Of course, the relative anonymity due to my ignorance, may well have worked in it’s favour to an extent because while you go to somewhere like France expecting to see and taste the most beautiful treats, from the most amazing Boulangeries and will likely come away disappointed if there is a 5 minute period in any day when you’re not stuffing chocolate bread into your face, Budapest doesn’t have to deal with that level of expectation and is probably all the better for it. You’ll find bakeries, cake shops, Patisseries or similar on almost every street in the city as far as I’ve seen, and even the ones that seem to be the Hungarian versions of Greggs, produce these incredible things that make you want to stop talking to whoever you’re with so you can give it your full attention.

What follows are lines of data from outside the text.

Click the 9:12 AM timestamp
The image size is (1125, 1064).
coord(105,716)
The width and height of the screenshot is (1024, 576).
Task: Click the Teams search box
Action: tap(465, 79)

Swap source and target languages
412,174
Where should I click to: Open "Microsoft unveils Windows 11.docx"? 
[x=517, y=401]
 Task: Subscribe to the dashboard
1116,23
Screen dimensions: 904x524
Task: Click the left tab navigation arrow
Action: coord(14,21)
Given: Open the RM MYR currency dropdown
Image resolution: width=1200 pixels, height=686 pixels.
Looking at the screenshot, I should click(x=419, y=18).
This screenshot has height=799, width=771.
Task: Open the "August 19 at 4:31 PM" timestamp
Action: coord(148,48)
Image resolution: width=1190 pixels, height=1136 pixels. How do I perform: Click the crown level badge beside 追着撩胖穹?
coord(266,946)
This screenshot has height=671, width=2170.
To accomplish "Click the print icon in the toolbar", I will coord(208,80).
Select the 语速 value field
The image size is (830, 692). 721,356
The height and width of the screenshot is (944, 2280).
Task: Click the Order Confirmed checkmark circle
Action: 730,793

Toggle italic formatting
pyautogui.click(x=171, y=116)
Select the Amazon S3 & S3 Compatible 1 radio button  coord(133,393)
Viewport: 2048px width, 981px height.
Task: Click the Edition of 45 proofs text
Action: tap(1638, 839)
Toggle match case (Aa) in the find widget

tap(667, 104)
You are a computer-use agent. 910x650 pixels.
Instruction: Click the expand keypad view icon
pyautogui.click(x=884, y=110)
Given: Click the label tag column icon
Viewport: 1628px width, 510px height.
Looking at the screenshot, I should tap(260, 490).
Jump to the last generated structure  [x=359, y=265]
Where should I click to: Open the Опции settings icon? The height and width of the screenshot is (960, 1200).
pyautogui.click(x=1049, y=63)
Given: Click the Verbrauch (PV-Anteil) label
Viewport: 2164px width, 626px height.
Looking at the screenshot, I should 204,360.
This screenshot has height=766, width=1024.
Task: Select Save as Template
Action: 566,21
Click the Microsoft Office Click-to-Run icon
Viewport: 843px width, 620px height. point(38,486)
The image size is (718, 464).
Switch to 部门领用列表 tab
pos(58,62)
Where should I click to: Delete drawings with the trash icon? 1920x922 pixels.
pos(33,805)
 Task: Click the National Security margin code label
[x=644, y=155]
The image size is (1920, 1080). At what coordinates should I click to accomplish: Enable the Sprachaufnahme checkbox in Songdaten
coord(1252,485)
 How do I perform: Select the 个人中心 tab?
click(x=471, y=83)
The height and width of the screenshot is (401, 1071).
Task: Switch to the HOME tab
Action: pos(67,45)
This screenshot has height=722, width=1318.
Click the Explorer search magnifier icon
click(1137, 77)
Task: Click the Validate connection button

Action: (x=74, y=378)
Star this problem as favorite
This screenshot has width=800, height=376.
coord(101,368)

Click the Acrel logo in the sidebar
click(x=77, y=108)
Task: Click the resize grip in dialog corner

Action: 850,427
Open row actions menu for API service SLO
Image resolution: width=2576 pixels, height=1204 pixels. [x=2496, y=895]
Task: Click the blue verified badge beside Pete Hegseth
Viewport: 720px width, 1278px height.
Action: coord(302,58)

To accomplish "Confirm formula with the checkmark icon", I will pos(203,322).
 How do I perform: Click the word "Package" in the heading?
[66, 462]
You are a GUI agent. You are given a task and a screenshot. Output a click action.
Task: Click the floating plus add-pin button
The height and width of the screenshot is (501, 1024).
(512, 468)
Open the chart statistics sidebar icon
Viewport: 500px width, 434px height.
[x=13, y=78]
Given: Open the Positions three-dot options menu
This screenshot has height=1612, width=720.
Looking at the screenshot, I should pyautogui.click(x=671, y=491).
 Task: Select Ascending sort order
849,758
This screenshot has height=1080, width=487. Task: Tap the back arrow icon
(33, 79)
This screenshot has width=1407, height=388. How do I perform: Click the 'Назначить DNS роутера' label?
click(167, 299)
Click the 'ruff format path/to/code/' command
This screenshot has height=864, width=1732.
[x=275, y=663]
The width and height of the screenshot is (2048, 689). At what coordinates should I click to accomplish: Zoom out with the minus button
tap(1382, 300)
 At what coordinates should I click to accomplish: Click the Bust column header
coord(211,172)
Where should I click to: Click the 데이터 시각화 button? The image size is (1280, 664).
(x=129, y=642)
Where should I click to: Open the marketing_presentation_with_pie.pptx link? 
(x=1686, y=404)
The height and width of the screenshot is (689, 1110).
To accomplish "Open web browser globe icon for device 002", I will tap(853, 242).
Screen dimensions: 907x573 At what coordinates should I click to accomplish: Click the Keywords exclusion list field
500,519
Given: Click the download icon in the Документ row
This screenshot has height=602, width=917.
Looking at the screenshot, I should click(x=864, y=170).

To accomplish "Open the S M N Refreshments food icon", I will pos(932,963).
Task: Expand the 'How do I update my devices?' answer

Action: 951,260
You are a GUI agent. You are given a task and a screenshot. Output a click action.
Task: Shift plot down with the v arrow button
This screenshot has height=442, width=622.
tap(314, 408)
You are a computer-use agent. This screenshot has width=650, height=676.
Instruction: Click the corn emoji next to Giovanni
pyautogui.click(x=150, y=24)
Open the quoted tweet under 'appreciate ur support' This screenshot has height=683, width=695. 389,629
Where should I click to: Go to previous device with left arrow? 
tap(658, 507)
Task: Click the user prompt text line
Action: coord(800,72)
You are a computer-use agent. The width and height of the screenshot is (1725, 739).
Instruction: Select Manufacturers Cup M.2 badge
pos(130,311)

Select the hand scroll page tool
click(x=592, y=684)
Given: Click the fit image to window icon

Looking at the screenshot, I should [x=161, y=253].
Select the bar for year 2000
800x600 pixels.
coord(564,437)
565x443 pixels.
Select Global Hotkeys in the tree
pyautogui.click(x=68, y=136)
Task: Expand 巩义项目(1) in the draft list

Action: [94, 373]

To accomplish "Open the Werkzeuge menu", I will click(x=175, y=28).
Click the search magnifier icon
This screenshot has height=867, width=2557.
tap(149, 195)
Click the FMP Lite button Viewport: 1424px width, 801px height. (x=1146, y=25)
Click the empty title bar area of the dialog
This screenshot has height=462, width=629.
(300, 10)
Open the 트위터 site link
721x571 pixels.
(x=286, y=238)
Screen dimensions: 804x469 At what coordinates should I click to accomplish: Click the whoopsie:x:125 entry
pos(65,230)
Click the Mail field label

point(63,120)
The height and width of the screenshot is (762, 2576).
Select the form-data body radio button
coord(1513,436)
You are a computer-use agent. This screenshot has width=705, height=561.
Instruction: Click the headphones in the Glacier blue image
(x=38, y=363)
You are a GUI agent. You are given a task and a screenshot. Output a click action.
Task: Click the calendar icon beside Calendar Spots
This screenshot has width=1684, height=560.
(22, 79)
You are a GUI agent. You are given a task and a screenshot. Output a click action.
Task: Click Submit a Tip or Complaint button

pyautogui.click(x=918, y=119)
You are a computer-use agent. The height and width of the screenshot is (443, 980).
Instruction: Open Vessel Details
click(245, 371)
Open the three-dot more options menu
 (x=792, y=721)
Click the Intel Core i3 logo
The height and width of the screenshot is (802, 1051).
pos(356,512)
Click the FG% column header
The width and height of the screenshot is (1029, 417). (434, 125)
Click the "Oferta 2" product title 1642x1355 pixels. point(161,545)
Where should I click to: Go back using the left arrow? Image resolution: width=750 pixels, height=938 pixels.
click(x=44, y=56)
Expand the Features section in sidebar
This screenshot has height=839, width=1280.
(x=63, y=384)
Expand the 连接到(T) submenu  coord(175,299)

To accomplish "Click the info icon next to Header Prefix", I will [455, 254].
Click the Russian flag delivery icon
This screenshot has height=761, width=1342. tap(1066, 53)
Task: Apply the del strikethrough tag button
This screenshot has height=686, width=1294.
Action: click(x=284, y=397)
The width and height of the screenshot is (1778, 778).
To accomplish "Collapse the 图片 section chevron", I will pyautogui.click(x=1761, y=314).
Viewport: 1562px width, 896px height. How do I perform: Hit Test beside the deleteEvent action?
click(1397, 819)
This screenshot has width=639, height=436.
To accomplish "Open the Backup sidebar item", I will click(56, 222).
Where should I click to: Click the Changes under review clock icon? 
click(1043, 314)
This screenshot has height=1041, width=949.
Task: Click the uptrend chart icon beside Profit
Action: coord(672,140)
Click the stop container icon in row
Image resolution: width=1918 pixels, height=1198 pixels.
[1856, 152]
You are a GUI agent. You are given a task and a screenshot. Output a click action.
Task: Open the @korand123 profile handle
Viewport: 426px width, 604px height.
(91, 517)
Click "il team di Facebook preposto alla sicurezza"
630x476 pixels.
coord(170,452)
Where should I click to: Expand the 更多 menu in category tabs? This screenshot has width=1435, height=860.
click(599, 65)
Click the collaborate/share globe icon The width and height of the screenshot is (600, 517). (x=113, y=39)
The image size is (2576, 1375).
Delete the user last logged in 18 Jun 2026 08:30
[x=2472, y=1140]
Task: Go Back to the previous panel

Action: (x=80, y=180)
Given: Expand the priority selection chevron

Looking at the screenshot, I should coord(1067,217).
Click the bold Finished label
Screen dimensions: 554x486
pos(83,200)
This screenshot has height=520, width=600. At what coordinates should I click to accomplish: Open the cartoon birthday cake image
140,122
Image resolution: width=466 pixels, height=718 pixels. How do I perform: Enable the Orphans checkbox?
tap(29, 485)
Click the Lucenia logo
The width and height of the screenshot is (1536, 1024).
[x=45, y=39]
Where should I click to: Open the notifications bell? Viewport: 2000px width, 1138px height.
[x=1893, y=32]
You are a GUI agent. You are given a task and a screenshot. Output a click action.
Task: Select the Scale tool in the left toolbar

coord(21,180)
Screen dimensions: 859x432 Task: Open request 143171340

Given all of this, it constantly surprised me that not
everyone was morbidly obese, and that people aren’t walking the streets with huge grins cemented onto their faces. Infact, the opposite is true in reality as most people, don’t seem to smile. I am by nature quite a smiley person – I tend to find it helps when youre bumbling through someone elses language, as usually if you smile while messing it up, it gives off the air of Village Idiot rather than arrogant man who expects everyone else to learn his language. But in Hungary, smiling just wasn’t the done thing. I was told by someone that it was to do with a fear/suspicion of showing too much emotion to strangers, I don’t know about that but I did find it all just a little disconcerting. The weirdest thing about it though was that while smiling is not acceptable, apparently public displays of affection, to the point where it looks like you’re in your own private perfume advert, are. I wouldn’t class myself as a prude and there’s something beautiful about seeing two people looking at each other as though no one else in the world exists or matters, but at 7am on a dirty subway? These little shows
seemed to be everywhere in the city, no café too busy, no tram too crowded and no bridge too windy and uncomfortable. Amusingly, these small scale collisions (for want of a better phrase) had an unexpected benefit as they became movable obstructions for cyclists who believed that everyone should move to accommodate them, ironically (in a Zimbardo-esque manner) the exact same thing that many cyclists accuse motorists of.
One of the joys of my walks between classes around the city was watching cyclists weave around children and scare elderly pedestrians by cutting them up on the pavement, before being forced to slow down and ring their bells incessantly but pointlessly as an oblivious couple kissed infront of Parliament, not caring about anyone else around them.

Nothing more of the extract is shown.